A su paso, las ciudades se le abrían devastadas, ensangrentadas aún por el paso de Murchad. Veía el horror en los rostros de la gente. Los cadáveres se amontonaban fuera de los muros o lejos de los núcleos de casas. No hubo tiempo suficiente para enterrarlos a todos. Además, muchos no iban a ser enterrados. Eran familias enteras. ¿Quién iba a hacerlo pues? Los religiosos, poco a poco, pero no daban abasto. Niños huérfanos corrían por las calles muertos de frío disputando botines con las alimañas. Ancianos abandonados a su suerte resistían en las ruinas de sus casas esperando una primavera que no llegaba. Algunos de ellos podían estar varios días sin vida antes de ser descubiertos. Las ciudades amuralladas, como Wexford, fueron las más perjudicadas. Una vez abatidas las empalizadas, la furia del ejército de Dal Cais era aún peor.
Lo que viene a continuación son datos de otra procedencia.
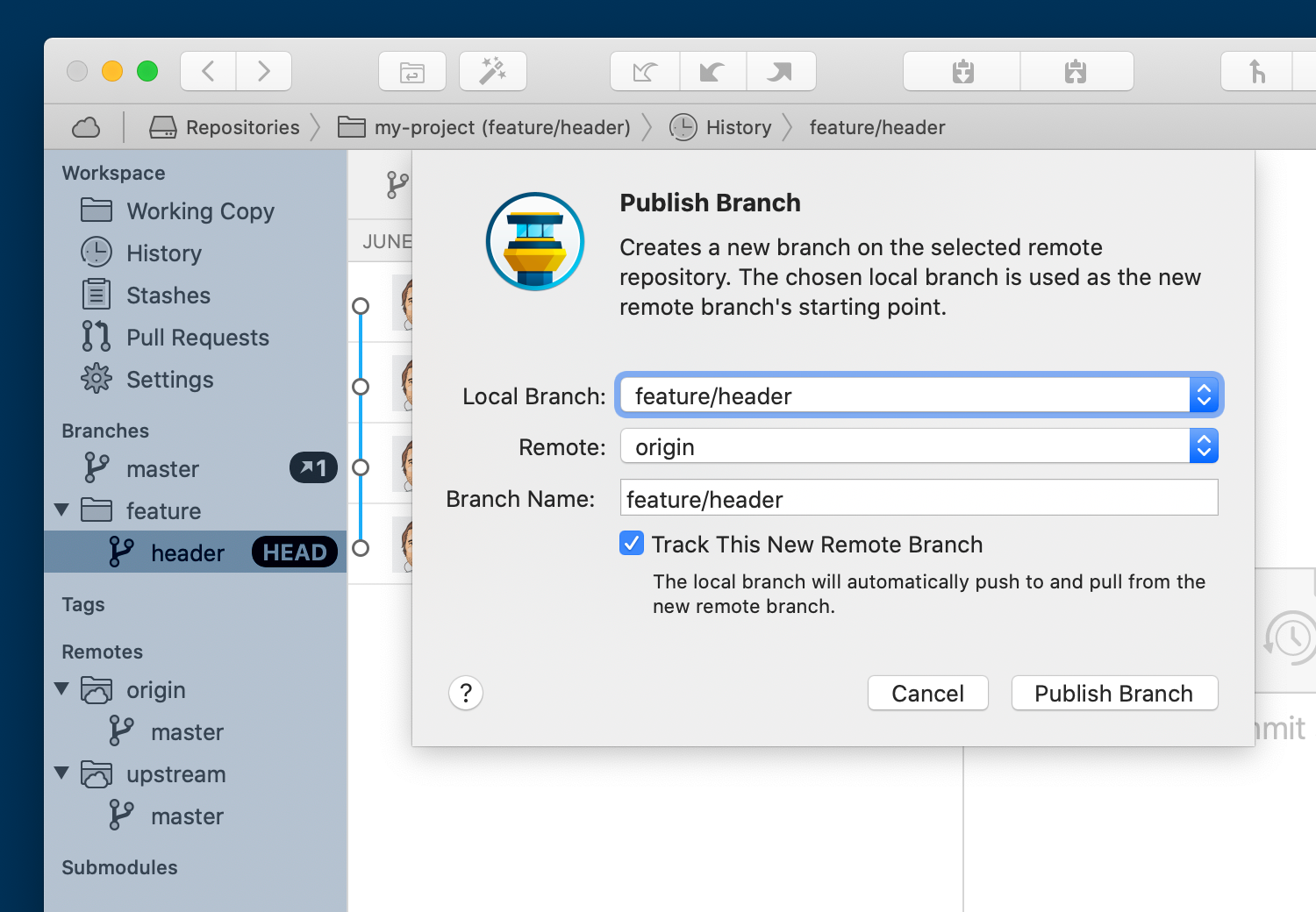Click the open repository folder icon in toolbar
This screenshot has height=912, width=1316.
(x=412, y=71)
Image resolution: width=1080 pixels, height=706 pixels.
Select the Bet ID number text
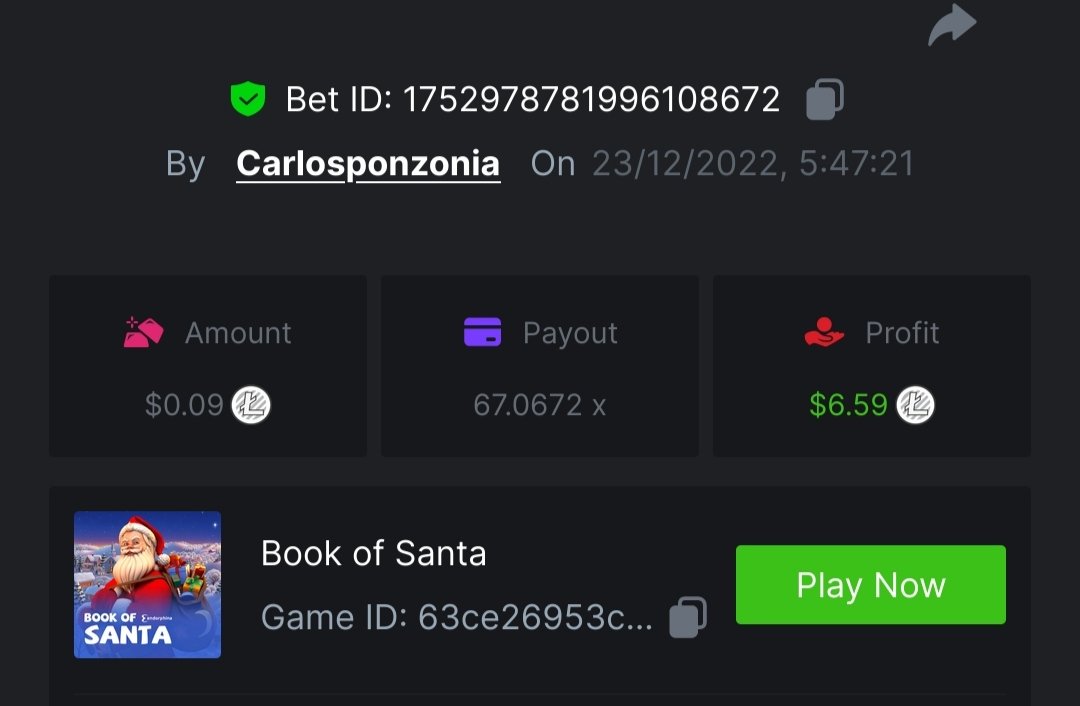pos(591,100)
Violaban a mujeres y niñas delante de sus padres, maridos e hijos y les obligaban a mirar mientras tanto bajo la amenaza de matarlas si no lo hacían. Eso les excitaba, o les divertía o ni eso. Aun así, los mataban a todos.

En todo Leinster parecía no haber señales de su amigo Harek. Era la única parte del país donde este se hubiese refugiado. En el norte estaba el príncipe Malachi y su nuevo aliado Ivar, el Viejo. Allí sería hombre muerto. Al oeste estaba el reino de Munster. Ningún vikingo que no fuese un traidor a los suyos encontraría refugio allí. Thorgest comenzaba a comprender que nunca volvería a ver a su amigo. Sin embargo, continuaba recorriendo a trote lento toda la costa sur de Irlanda. El hielo anidaba en su barba y sus ojos escarchados recorrían en silencio el maltrecho territorio mestizo vikingo-irlandés.